Here are some of the benefits of the strategy;
- You don’t need any indicator to make successful trades
- It is quite easy to master
- Uses a unique strategy of price action
Like most trading strategies online, the London Day Break strategy has a few disadvantages of its own. They include the following:
- It can get make get tied up in the bull or bear trap
- You might have a hard time trading on Mondaysand Fridays. These days have a tendency of throwing an odd price action when the markets are closed or opened hence making the market super slow.
How to Trade the London Breakout Strategy
Step 1: Prepare Your Charts
Before you begin trading, take some time to put your charts in order through the following actions:
- Ensure you are online when the London market opens at 7:00 GMT
- Trade the major pairs only (EUR/JPY, EUR/USD, GBP/USD, and EUR/JPY). These have low spreads hence infrequent price spikes.
- Hourly candlestick chart
- Include a 50-SMA.
Step 2: Understand where to place your trades
Next, you need to know where to position your trades to reap maximum returns. Here’s a guide on how to achieve this:
- Find 3 candlesticks from the just ended Asian session
- Identify the high and low of each of the candlesticks
- Draw a horizontal line on the highest price point of these candlesticks. You score a buy signal the moment the price breaks above the line.
- Draw another horizontal line on the lowest point between the candlesticks. You score a sell signal when price breaks below the line.
Step 3: When to Buy
As mentioned, a buy signal comes when the price goes above the horizontal line. So, if the next candlestick surpasses the highest high of all the previous 3 candlesticks and if the price is higher than the 50SMA, it’s a perfect opportunity to go long on the pair. In such a case, place your stop loss just below (at least 5 pips) the lowest low of the previous candles.
Step 4: When to Sell
If the price is lower than the low of the range and is also below than the 50-SMA, it is a clear indication that you should take a short trade. Place your stop loss at a maximum of 5 pips above the top horizontal line.
Pro Tip: Wait until price has activated any of these pending orders. Once you are in the clear, cancel the other pending order.
Step 5: Closing Your Trade
The London breakout trading can be quite addictive as is the case with other trading strategies out there. Some traders are notorious for leaving their trades hanging with the hope that they will score a few more pips once the US trading session opens. This is a bad move. Follow the system even if it means you have profit or loss. Close all your trades at the end of each London trading session.

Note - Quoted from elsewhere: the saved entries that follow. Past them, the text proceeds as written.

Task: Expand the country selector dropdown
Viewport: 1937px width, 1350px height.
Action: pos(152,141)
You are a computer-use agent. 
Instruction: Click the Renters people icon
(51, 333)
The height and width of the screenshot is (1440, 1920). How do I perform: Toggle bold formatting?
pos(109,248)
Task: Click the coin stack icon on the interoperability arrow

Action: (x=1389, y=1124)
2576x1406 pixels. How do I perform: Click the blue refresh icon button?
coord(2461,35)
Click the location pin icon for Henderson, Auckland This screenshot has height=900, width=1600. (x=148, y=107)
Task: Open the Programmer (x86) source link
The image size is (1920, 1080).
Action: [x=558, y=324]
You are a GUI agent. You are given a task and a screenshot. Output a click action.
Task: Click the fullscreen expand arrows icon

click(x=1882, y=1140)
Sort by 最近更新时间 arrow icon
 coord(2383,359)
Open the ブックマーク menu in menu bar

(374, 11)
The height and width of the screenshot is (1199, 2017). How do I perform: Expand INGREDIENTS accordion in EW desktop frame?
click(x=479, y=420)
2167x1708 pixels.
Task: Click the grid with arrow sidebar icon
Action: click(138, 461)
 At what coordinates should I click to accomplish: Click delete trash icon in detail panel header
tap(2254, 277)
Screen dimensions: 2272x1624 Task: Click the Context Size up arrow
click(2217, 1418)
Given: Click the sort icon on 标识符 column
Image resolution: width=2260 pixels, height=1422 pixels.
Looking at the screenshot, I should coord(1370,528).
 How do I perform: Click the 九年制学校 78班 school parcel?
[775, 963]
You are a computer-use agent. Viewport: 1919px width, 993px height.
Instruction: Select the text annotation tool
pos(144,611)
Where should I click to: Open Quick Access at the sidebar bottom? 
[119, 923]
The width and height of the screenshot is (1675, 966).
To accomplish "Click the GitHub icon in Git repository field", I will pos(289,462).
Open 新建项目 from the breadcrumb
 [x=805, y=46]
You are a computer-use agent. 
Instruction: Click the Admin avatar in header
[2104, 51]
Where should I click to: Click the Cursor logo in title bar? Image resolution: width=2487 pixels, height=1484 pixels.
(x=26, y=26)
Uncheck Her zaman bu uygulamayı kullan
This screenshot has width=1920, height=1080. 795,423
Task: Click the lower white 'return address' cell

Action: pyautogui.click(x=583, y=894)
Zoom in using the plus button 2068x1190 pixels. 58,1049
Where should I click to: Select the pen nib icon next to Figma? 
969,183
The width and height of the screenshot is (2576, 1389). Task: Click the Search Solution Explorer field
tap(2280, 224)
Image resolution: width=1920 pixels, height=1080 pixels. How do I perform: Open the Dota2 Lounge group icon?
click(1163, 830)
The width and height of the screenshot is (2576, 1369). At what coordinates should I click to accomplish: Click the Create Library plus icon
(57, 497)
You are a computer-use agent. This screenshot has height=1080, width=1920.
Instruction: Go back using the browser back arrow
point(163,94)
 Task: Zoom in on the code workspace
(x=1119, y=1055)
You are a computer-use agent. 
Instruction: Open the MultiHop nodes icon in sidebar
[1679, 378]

Tips on How to Manage Your Trade
Here are some ideas to explore when managing your trade:
- If price goes above twice the amount you had initially risked, move your stop loss to break even. For instance, if your stop loss in 20 pips and the price goes to 60, you can adjust your pips to break even.
- Use trailing stop to secure your profits as the trade favors you
- The best trailing method is adjusting your stop loss behind the low point (swing high) as price moves in your favor. This reduces the likelihood of your trailing stop being prematurely hit.
The London Day Break Breakout Strategy allows traders to keep up with the intraday trend by making the most of the price variance between Asian and London sessions. Although simple to use, you need to master the basic trading tactics including dancing to the tune of the trend, reducing your losses and riding your winners. These are the things that will give you the best experience with the breakout strategy and make you boatloads of money in the process.